One likely move will be to offer measurement of molecules beyond protein, though McKelligon said the company was not currently ready to discuss applications like RNA analysis.
This week, a team led by Janis Taube, a professor of pathology and dermatology at the Johns Hopkins School of Medicine, published a study in Science presenting a new platform for analysis of multiplexed protein measurements made on the Phenoptics system.
Called AstroPath, the analysis platform applies algorithms developed for astronomy research to the analysis of pathology data.
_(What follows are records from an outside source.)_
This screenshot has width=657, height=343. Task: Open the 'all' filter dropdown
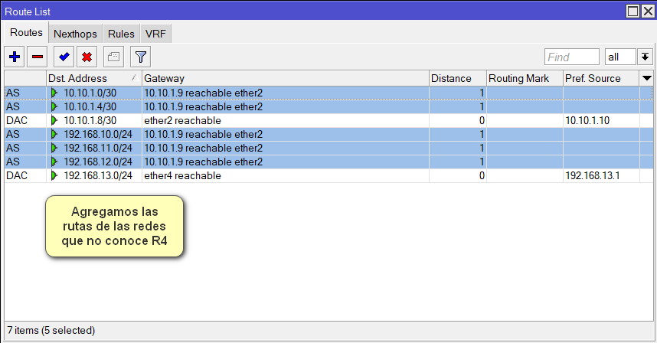tap(619, 57)
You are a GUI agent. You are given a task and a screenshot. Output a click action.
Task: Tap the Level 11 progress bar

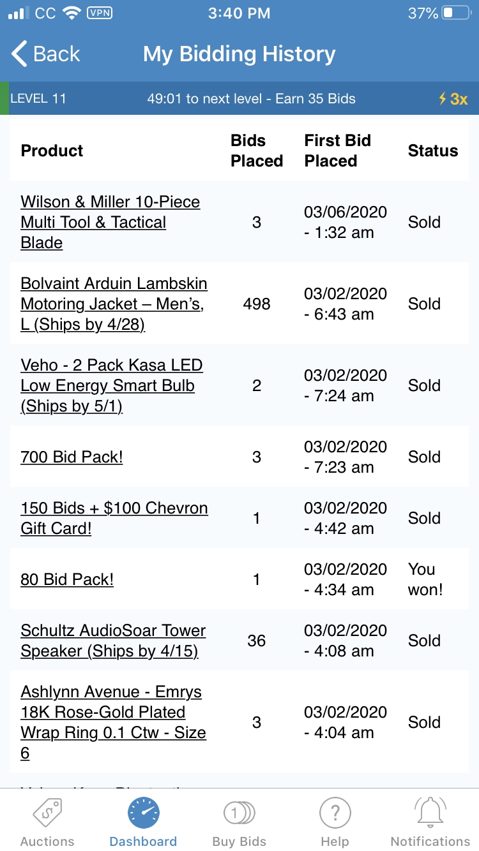[240, 99]
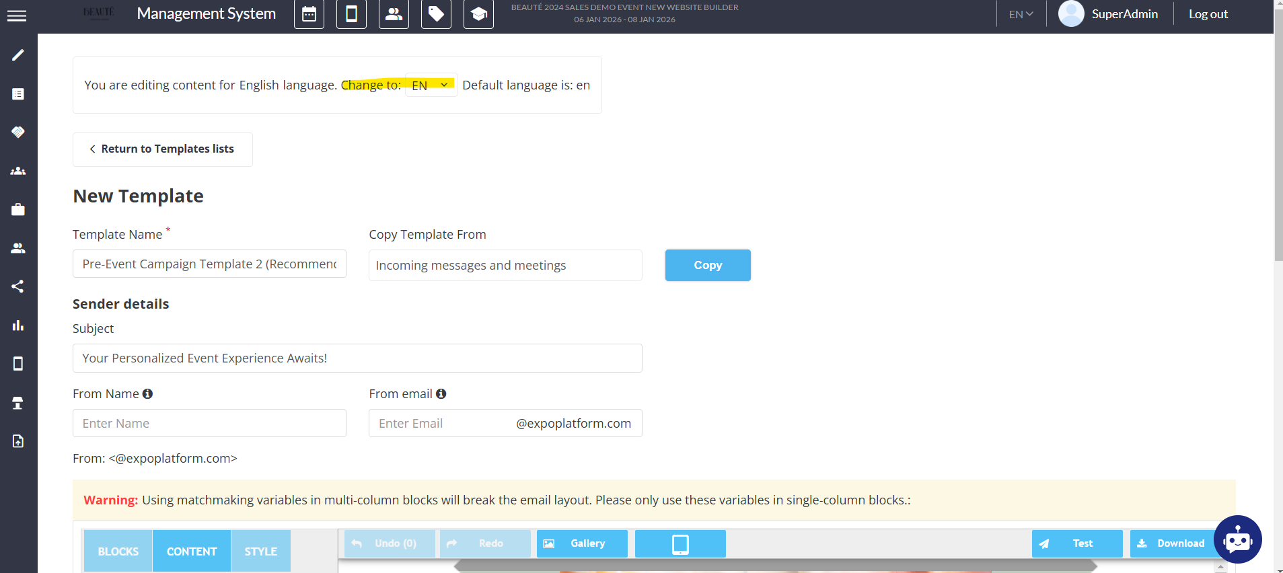Switch to the BLOCKS tab

[x=118, y=551]
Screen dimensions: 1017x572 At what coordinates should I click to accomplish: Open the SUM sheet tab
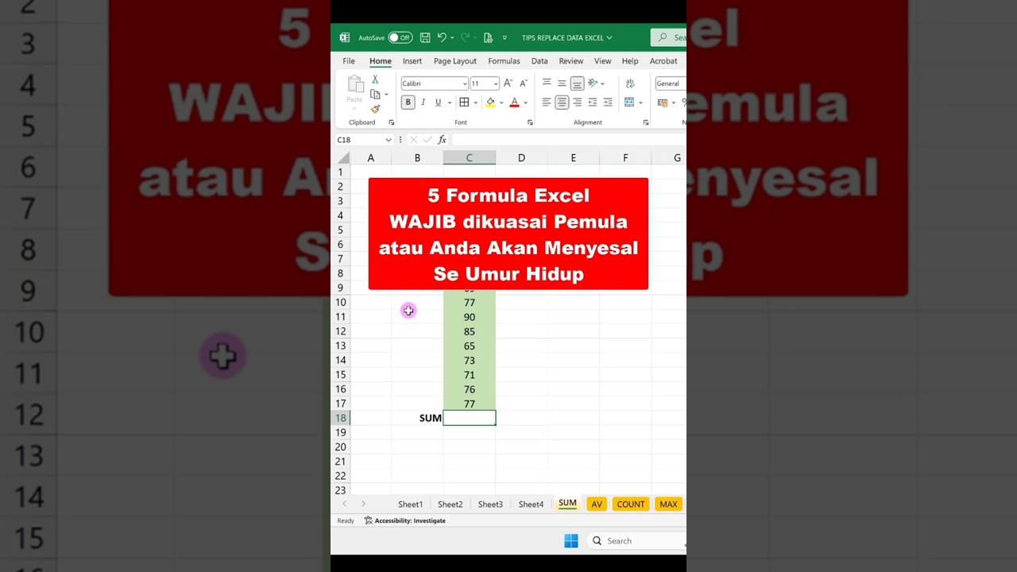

In the study, the researchers used the Phenoptics system to look at six markers in tumor tissue from 98 patients with melanoma who were undergoing anti-PD-1 treatment, finding that they were able to develop models that, the authors wrote, "were highly predictive of objective response and stratified long-term patient outcomes after anti–PD1–based therapies."
The AstroPath platform is compatible with pathology data generated by a variety of systems and imaging technologies, but the Science study relied on data from Akoya exclusively.
McKelligon highlighted the study as a demonstration of the potential value of the CODEX and Phenotypic platforms for informing patient care and said that the company hoped to work with the JHU researchers to use the platforms for larger clinical studies and the exploration of additional signatures for other cancers and disease types.
"I think the first phase is to leverage these learnings and methodology to expand our outreach efforts to partner with biopharma in their clinical study efforts," he said. "Let's take this panel, and let's test it at a broader, even sort of an industrial scale, to establish the true clinical predictive power of this panel and this algorithm and this approach."
He added that the company has begun discussions with potential biopharma partners about the discoveries from the AstroPath paper and how firms might work with Akoya and JHU on further study of the findings.
From there, the company aims to explore how it could offer the panel developed in the Science study "as a more standardized offering to our broader customer base," McKelligon said, though he said that this kind of "full productization" of the panel was further off.